Sunday, October 11, 2015

SON OF SAUL - BFI London Film Festival 2015 - Day Four


SON OF SAUL is a devastating and rightfully traumatic debut feature from the Hungarian director Laszlo Nemes.  For 107 minutes he keeps his camera tightly focused on his protagonist - Saul Auslander (Geza Rohrig) - so that we only see the context of his action on the edge of the screen. We soon become grateful for this obscurity and start to wish that he had been as kind on our aural sense. Because everywhere we hear the mechanics of fear and death.  

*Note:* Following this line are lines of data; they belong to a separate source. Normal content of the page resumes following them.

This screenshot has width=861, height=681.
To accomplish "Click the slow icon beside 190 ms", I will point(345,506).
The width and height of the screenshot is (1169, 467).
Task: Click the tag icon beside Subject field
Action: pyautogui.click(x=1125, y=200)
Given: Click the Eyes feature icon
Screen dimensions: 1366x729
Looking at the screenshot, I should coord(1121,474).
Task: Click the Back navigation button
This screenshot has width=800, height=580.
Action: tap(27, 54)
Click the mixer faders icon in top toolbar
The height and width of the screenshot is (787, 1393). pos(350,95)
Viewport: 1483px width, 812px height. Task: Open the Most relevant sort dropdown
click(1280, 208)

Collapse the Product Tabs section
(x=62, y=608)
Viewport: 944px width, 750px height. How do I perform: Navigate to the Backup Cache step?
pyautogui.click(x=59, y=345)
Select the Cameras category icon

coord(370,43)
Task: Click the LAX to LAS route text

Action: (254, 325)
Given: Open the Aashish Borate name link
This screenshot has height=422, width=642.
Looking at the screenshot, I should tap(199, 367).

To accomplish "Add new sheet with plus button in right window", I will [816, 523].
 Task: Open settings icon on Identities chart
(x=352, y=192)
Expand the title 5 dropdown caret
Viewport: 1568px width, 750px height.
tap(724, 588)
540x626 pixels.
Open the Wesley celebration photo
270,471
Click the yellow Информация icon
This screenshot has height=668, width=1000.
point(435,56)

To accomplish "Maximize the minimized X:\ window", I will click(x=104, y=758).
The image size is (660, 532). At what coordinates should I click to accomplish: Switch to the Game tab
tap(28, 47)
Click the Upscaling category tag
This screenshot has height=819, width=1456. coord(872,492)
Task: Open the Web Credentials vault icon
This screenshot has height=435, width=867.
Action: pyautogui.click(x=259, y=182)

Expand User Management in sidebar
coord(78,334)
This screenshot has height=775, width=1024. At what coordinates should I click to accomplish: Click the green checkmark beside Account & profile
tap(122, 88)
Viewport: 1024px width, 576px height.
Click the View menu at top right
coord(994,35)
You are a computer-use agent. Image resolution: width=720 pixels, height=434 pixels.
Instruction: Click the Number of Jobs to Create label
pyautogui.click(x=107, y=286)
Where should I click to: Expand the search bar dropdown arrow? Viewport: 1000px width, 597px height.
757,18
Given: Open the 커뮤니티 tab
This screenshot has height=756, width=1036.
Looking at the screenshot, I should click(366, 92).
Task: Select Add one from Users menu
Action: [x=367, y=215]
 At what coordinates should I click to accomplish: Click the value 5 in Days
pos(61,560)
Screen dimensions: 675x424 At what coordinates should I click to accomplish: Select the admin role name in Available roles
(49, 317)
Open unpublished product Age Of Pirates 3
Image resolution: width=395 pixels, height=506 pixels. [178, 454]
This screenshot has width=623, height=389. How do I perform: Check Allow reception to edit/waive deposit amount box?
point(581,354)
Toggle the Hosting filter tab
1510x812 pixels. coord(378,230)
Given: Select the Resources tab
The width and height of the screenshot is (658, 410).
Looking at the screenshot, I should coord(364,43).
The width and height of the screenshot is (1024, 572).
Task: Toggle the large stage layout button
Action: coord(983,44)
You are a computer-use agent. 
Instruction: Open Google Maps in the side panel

Saul is a Sonderkommando in an un-named death camp.  As the movie opens he's helping newly arrived victims hang up their clothes before a "shower". He is ordered to stand next to the door of that room and hear them killed before he goes to the business of clearing up their clothes, washing out the room and disposing of the bodies. As the film goes on we will explore every part of that process - the men who stoke the fires of the crematorium with coal, the men who dump the ashes in the river, the men who perform the autopsies. All of them victims, and all of them living with the threat of being on the next list.



The plot that drives us through this claustrophobic intense description of mass-murder is Saul discovering the body of a child who he believes to be his son.  This sends him on a desperate mission to find some shred of humanity and religious meaning in this hell, by giving his son a ritual burial. To do this, he needs to smuggle out the body, find a rabbi, have the prayers said, and dig a grave.  And such an impossible task, in the midst of ever-watchful guards, will put his own life, and those of others, at risk.

The power of this film is seeing others try to reason with Saul - is the boy even his own son? - and to see Saul almost driven mad by his desire to exert this one act of meaning in a desolate place.  The intensity - as the camera rarely leaves his back or his face - is almost unbearable, knowing as we do the likely outcome.

I cannot praise the director, Laszlo Nemes, enough for daring to take on this subject and finding a technical way of doing so that both increases the intensity of the experience but also absolves us and him of any exploitative depiction of the horror. This film is the most rare of things - both a technical and emotional masterpiece. 

SON OF SAUL has a running time of 107 minutes and is rated R. The movie played Cannes where it won the FIPRESCI Prize, and Laszlo Nemes won the Francois Chalas Award and the Grand Prize of the Jury, and Tamas Zanyi won the Vulcan Prize for Technical Artistry. The movie also played Toronto and London.  It opened earlier this year in Hungary, and opens on November 4th in France, November 5th in the Netherlands, November 13th in Poland, December 4th in Spain and on December 18th in the USA.